Алисия, одетая во все черное, сегодня была особенно хороша: белокурые волосы блестели, нежная кожа была ослепительно белой. Она вся сияла безукоризненной чистотой. Невозможно было сравнивать ее с той женщиной из работного дома.

Алисия что-то говорила ему, но он не слушал.

— Доминик? — повторила она. — Вам нехорошо?

Ему хотелось поделиться с кем-то вчерашними впечатлениями, так как он не мог думать ни о чем другом.

— Вчера я встретил вашего друга Карлайла, — резко произнес он.
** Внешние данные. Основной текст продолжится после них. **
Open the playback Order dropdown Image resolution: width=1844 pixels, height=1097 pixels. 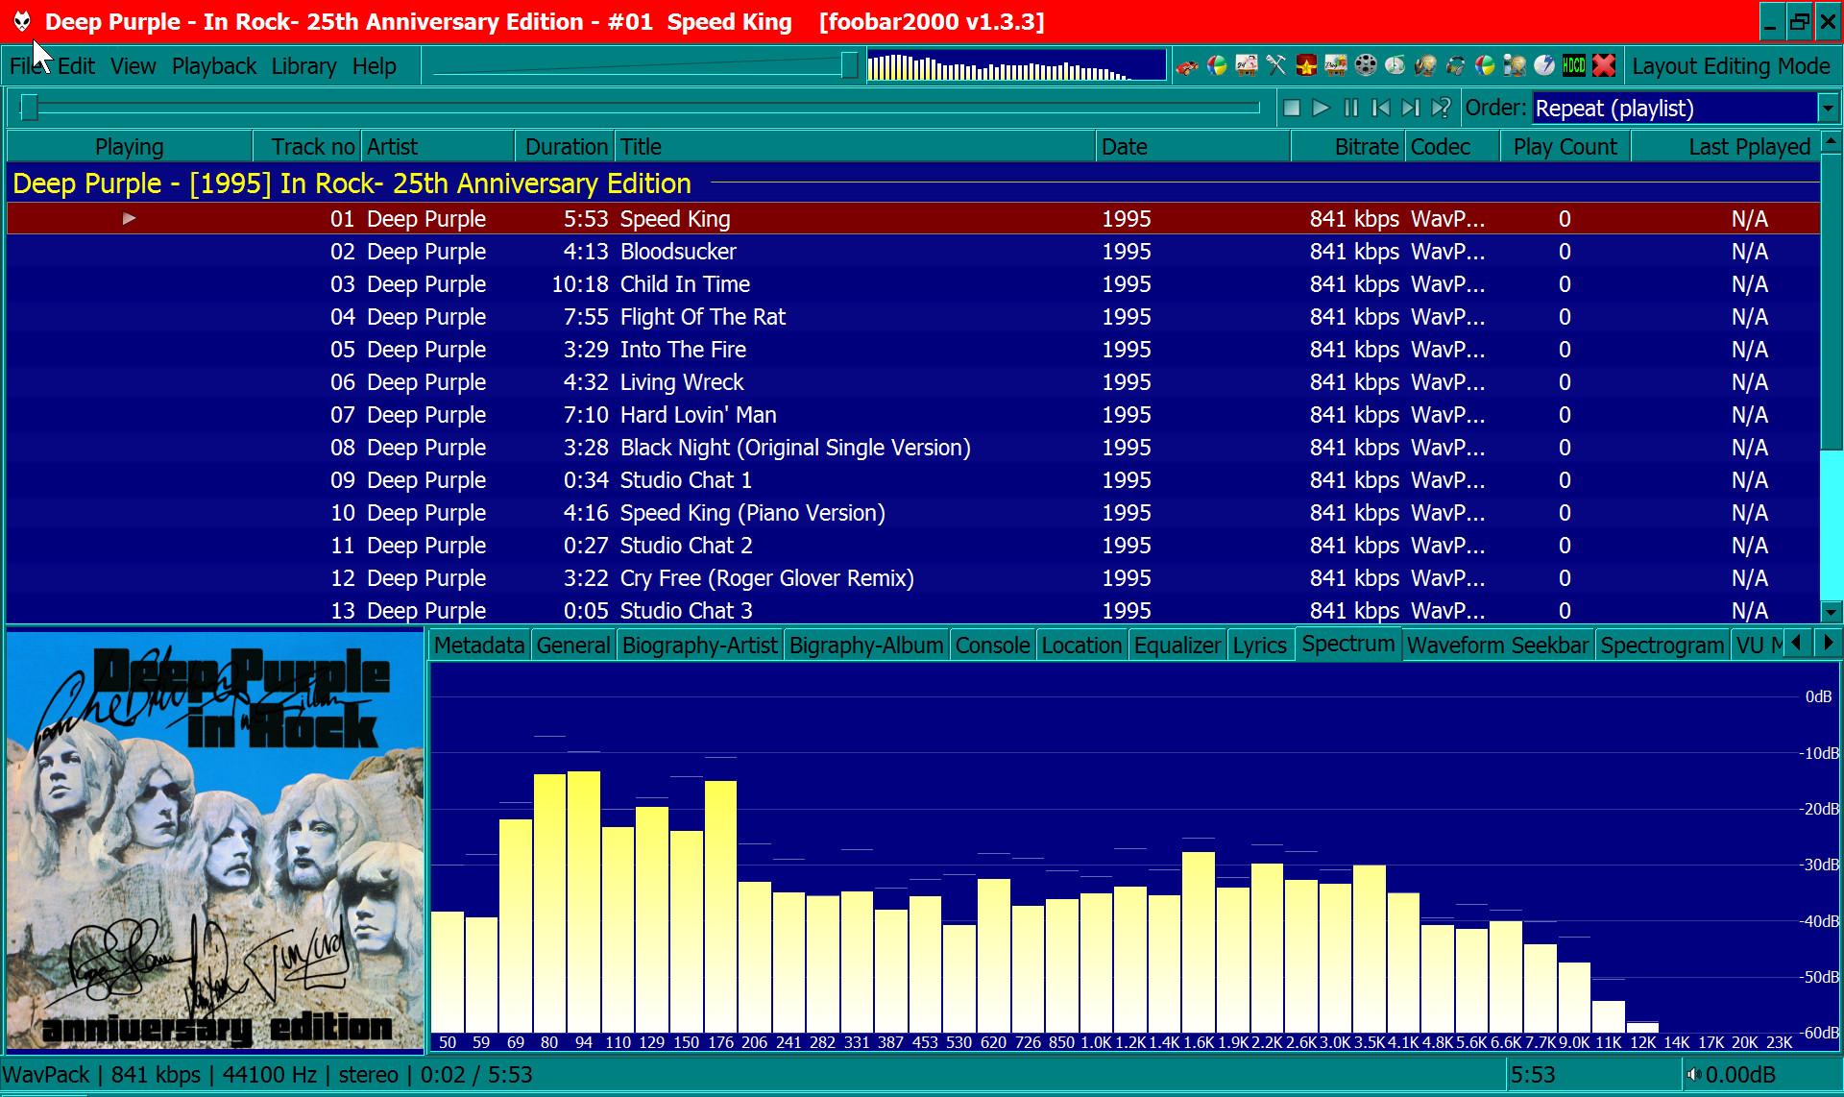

Удивленная его тоном, она спросила:

— Сомерсета? Как у него дела?

— Мы вместе откушали в клубе, а потом он заманил меня в самое ужасное место, какое мне приходилось видеть! Я никогда не мог вообразить ничего подобного…

— Мне жаль. — Алисия обеспокоенно взглянула на Доминика. — Вы не пострадали? Уверены, что хорошо себя чувствуете? Я легко могу отменить этот визит — ничего срочного.

— Нет, я не пострадал! — Его голос звучал сердито, он перестал владеть собой, в душе кипели смятение и гнев. Доминику хотелось, чтобы кто-то все объяснил. А еще лучше было бы оставаться в неведении — так легче жилось.

Алисия явно ничего не понимала. Она никогда в жизни не видела работный дом. Ей не разрешали читать газеты, и она никогда не имела дело с деньгами. Домоправительница вела записи расходов, а муж оплачивал ее счета. Единственные лишения, с которыми она столкнулась, — это когда отец урезал ей деньги «на булавки», потерпев неудачу с вкладами.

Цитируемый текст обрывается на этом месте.